◆ **ABOUT THIS TASK**
Determine the number of lines in the data that include the word "computer", and write only that number.

START SUPPLIED ENTRIES

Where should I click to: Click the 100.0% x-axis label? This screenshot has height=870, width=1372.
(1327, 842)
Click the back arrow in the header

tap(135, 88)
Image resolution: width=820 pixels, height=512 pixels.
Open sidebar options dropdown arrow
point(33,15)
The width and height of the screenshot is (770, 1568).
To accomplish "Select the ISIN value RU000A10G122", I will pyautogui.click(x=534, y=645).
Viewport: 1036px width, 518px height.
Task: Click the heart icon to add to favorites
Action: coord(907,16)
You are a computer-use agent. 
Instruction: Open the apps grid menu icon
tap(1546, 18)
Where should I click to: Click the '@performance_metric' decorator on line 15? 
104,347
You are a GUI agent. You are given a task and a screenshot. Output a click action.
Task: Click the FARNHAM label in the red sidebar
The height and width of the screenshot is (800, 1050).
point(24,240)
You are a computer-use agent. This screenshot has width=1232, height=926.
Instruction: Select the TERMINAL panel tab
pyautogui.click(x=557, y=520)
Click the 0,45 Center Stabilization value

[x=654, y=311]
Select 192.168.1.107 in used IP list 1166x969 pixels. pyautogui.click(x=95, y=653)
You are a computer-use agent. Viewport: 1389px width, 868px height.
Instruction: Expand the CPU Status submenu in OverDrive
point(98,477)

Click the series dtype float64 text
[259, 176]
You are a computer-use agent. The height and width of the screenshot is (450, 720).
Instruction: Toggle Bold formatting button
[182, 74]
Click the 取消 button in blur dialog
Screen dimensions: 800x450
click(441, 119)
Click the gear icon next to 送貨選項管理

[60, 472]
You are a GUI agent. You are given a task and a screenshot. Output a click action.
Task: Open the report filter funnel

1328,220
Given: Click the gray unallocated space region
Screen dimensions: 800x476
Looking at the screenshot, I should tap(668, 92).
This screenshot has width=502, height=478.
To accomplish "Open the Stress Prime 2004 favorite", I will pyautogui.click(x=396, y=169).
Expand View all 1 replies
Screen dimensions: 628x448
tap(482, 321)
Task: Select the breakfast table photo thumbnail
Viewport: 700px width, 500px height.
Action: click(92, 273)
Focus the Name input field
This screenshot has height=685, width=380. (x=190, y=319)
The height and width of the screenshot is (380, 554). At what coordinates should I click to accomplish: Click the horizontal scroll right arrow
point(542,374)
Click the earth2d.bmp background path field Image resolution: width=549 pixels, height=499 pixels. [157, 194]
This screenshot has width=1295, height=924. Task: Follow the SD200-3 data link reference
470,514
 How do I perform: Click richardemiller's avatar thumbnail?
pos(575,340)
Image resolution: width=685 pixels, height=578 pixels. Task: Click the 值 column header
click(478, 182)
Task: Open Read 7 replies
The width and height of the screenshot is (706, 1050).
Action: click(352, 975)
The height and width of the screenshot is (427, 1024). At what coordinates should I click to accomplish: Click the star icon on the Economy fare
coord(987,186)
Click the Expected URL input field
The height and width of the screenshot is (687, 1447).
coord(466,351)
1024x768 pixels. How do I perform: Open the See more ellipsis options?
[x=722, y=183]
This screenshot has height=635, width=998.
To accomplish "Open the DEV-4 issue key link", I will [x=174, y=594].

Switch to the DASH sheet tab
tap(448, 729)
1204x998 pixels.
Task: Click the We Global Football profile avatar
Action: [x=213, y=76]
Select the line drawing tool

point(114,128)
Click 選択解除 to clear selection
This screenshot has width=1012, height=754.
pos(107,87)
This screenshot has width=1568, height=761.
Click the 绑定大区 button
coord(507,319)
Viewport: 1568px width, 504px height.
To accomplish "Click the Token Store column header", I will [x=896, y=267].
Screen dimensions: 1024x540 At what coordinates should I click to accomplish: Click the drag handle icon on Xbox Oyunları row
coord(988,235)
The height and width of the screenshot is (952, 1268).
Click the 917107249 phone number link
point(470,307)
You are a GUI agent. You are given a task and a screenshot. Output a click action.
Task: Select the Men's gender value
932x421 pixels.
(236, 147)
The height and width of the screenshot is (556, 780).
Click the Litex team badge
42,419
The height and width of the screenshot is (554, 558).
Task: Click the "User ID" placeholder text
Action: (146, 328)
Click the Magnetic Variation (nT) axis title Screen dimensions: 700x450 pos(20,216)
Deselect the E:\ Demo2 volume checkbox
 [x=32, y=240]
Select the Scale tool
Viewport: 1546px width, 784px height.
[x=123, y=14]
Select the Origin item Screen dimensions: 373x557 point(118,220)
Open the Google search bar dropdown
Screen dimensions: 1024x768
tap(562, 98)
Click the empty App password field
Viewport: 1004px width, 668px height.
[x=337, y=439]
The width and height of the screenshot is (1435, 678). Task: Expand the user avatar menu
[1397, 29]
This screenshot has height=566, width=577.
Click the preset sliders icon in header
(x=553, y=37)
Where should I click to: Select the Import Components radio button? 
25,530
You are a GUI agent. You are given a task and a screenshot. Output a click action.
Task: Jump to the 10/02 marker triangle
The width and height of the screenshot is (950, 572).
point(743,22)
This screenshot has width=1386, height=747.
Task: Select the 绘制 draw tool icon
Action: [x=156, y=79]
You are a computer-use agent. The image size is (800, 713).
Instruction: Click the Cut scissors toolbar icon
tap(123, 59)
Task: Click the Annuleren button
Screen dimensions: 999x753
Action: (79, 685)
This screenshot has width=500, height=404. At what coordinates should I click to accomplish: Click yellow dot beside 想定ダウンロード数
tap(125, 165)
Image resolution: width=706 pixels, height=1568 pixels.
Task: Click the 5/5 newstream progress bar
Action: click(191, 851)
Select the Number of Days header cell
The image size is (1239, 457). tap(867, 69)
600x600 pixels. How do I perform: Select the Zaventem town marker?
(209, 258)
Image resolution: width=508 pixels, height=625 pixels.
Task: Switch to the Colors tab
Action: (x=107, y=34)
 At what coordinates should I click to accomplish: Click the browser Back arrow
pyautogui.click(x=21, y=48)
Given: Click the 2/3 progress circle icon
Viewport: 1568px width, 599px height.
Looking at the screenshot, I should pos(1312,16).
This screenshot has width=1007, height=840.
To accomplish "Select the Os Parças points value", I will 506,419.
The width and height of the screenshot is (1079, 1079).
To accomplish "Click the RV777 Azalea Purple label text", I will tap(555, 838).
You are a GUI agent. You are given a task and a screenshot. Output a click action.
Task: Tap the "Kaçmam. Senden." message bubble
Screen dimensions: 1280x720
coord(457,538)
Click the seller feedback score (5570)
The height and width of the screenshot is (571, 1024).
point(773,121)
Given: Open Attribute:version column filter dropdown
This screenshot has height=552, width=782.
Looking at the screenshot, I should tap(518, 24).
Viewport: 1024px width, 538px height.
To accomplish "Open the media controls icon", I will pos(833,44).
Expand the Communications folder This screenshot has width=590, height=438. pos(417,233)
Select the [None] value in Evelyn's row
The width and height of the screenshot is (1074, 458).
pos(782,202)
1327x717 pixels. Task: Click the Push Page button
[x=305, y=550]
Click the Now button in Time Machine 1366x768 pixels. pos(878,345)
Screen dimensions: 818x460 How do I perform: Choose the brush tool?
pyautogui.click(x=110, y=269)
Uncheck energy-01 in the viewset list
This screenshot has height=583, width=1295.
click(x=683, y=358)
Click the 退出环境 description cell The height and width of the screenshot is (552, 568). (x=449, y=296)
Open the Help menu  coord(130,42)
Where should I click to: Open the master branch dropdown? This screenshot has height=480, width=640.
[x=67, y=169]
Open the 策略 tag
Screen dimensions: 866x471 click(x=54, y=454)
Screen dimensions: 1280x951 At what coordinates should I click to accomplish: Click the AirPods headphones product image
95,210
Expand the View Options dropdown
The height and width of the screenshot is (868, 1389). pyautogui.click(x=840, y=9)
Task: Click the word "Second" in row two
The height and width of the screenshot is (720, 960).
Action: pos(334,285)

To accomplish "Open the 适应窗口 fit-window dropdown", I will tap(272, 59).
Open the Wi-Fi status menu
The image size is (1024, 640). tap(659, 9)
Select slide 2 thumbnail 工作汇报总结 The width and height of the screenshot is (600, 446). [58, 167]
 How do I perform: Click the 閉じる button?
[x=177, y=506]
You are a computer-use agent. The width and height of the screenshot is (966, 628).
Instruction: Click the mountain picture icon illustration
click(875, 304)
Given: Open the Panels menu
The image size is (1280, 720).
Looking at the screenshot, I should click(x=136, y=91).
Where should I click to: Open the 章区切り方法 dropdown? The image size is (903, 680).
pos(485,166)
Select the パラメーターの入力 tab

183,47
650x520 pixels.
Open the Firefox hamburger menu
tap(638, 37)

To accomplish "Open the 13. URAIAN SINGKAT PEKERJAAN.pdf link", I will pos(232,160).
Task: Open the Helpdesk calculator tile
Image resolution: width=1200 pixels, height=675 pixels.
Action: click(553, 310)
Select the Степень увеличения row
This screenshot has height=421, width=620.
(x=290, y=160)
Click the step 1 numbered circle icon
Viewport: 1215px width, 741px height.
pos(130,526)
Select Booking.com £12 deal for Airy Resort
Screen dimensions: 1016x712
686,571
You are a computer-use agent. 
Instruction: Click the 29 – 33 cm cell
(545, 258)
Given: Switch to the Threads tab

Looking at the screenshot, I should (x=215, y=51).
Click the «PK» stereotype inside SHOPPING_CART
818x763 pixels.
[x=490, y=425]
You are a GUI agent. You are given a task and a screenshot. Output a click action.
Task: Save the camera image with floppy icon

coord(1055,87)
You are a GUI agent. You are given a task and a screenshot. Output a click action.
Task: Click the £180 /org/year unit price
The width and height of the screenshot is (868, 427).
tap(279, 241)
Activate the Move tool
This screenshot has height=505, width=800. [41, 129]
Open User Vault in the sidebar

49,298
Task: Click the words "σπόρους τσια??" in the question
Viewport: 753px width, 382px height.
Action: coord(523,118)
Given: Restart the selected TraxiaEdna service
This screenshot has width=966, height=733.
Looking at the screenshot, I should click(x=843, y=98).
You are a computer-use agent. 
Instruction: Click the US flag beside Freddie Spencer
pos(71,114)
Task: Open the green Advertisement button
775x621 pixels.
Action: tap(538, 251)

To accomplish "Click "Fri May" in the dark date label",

END SUPPLIED ENTRIES

◆ **EXPECTED ANSWER**
8